• **BRIEF**:
Copy out the listing lines word for word, starting at the line containing "The height and width of the screenshot is (458, 649)." and ending at the line containing "Action: point(903,327)".

* begin RECORDS SHOWN *

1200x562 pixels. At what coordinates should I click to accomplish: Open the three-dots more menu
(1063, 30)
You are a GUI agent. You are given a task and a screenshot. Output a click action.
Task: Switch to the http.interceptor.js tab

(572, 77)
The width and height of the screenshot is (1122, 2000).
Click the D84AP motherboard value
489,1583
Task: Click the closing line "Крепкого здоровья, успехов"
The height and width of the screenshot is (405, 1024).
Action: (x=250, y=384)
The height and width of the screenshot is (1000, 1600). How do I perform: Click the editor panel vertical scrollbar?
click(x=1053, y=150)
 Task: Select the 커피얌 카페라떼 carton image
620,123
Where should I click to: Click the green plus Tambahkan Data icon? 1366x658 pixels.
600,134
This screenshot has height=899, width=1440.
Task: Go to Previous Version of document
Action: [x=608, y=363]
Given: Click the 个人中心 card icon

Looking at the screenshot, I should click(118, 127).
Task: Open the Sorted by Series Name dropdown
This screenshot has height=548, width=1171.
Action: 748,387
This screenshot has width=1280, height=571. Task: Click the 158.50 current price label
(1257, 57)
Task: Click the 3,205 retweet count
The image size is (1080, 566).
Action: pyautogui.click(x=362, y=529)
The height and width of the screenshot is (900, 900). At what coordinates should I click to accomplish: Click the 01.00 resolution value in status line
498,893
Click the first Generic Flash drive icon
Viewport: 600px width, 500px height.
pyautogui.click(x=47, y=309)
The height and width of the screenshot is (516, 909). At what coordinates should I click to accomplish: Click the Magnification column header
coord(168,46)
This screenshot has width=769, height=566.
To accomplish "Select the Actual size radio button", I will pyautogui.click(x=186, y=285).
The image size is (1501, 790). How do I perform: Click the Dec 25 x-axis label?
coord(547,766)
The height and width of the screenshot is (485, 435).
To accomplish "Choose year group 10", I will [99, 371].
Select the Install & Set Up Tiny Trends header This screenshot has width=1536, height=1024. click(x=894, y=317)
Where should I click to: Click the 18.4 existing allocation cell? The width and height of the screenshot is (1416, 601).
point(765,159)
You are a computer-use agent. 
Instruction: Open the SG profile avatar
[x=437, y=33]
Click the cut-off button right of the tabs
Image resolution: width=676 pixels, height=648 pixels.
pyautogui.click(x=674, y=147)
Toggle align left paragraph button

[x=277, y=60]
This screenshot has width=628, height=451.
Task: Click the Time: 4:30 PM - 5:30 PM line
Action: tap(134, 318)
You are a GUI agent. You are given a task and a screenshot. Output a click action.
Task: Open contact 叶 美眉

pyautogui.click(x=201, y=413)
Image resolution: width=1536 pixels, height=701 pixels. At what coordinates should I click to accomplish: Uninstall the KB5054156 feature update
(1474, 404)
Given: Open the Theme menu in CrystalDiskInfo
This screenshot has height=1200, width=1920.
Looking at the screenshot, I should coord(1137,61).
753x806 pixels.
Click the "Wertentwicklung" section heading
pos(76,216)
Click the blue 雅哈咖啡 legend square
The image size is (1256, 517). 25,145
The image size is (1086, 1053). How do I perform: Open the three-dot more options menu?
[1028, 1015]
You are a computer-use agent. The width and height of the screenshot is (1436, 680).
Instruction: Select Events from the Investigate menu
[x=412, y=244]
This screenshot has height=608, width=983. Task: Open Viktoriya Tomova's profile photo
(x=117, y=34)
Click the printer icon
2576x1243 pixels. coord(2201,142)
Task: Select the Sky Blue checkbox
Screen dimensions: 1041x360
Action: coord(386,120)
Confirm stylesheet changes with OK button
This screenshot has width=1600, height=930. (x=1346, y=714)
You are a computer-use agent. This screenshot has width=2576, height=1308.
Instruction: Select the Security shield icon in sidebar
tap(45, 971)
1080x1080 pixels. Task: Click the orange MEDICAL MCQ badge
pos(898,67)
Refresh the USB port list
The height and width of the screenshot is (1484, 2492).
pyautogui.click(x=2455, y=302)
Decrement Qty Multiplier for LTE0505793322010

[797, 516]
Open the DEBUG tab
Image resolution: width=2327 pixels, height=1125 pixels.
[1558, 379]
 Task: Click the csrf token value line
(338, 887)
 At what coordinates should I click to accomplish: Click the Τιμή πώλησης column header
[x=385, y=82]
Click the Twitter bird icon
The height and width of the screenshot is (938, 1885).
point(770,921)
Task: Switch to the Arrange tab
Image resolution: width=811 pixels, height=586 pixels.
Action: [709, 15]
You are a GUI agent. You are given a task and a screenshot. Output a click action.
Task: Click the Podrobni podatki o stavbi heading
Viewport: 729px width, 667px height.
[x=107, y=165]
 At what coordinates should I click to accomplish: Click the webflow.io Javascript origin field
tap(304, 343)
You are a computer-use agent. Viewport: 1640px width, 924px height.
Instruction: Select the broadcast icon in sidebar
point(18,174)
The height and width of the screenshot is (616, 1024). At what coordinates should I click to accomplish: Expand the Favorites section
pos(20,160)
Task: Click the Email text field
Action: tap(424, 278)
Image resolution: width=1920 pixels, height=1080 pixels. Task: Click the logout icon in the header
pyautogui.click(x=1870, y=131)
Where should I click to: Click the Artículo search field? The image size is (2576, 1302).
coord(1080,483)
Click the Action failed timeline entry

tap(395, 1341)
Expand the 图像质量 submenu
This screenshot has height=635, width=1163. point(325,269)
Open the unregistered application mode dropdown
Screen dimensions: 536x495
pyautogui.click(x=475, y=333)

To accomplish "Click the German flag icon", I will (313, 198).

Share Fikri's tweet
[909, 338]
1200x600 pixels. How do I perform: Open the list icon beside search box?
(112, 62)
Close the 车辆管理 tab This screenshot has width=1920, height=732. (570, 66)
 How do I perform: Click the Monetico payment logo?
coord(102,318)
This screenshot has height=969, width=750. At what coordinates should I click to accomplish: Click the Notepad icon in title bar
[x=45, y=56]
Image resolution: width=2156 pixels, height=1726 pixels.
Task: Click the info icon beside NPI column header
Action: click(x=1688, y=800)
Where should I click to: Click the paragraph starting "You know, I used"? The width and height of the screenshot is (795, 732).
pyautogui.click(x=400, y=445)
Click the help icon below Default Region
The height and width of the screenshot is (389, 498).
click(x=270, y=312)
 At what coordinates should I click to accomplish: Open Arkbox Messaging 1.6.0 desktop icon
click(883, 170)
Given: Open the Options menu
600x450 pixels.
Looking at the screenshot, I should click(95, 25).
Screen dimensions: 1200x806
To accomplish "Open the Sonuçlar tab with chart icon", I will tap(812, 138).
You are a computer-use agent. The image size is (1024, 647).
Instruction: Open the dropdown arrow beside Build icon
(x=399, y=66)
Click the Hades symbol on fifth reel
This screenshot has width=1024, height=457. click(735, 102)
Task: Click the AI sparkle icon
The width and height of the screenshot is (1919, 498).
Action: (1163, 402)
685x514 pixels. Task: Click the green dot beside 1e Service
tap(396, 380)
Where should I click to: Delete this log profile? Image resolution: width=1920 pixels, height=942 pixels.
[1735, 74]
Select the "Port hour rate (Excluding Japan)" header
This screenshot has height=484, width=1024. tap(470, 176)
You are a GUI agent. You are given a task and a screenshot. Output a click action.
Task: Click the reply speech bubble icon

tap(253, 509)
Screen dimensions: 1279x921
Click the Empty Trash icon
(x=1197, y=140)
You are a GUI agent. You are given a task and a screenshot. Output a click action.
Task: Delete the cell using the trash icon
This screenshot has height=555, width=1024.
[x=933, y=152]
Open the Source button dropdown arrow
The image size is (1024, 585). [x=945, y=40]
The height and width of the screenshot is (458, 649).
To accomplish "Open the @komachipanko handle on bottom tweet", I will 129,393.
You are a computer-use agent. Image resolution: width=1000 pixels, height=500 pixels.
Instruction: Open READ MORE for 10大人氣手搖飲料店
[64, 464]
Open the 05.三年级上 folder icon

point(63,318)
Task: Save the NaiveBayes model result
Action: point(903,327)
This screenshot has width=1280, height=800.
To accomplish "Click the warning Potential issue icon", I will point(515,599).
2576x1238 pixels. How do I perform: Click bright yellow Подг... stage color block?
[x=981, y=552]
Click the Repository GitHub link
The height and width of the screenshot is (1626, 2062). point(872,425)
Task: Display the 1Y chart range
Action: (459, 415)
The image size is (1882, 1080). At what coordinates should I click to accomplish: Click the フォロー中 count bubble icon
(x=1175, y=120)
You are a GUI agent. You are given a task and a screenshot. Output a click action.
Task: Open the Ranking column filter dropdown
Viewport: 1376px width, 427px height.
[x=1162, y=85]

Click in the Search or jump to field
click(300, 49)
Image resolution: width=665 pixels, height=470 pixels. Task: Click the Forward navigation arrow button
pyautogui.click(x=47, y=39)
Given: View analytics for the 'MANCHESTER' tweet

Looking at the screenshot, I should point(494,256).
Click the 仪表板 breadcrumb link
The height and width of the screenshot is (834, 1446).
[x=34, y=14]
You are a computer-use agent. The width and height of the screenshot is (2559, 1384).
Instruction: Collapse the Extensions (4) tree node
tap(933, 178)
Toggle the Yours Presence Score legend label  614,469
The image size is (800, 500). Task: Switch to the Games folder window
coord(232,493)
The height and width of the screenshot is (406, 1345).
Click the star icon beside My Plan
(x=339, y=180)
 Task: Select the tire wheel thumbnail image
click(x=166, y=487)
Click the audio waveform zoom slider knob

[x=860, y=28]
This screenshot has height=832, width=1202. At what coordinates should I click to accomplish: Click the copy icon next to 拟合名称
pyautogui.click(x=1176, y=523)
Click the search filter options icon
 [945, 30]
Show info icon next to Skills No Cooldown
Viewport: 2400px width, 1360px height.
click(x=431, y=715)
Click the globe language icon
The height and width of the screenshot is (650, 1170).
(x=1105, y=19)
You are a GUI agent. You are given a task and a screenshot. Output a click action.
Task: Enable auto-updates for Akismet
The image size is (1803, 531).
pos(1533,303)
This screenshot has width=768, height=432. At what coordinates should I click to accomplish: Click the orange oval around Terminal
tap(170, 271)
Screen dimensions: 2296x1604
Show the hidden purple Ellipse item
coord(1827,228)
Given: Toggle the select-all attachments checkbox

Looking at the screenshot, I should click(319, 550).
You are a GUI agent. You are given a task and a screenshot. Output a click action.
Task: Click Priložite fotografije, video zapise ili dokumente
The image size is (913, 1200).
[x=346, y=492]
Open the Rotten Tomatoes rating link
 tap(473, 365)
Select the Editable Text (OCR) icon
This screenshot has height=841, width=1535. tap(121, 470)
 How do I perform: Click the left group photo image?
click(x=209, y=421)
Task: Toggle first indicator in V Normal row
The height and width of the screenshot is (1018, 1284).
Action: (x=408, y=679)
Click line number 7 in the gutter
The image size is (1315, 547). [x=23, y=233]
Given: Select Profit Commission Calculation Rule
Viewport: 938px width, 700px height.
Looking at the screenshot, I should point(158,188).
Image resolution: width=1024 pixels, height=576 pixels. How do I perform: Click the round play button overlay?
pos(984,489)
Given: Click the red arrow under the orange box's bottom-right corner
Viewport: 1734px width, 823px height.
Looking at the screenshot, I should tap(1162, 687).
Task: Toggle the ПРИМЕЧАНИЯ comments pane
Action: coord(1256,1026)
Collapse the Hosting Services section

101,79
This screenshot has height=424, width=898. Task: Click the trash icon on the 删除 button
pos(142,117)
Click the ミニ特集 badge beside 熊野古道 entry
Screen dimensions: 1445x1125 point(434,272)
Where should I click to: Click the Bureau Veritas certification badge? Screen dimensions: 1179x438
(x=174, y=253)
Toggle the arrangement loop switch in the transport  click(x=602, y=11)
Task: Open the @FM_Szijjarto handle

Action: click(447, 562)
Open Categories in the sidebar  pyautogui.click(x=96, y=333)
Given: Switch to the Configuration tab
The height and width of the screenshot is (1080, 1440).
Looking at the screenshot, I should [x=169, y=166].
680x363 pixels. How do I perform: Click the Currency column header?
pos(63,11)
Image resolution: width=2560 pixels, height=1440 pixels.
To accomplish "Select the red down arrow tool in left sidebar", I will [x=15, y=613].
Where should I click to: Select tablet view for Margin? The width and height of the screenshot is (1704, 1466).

* end RECORDS SHOWN *

• **EXERCISE OUTPUT**:
The height and width of the screenshot is (458, 649).
To accomplish "Open the @komachipanko handle on bottom tweet", I will 129,393.
You are a computer-use agent. Image resolution: width=1000 pixels, height=500 pixels.
Instruction: Open READ MORE for 10大人氣手搖飲料店
[64, 464]
Open the 05.三年级上 folder icon

point(63,318)
Task: Save the NaiveBayes model result
Action: point(903,327)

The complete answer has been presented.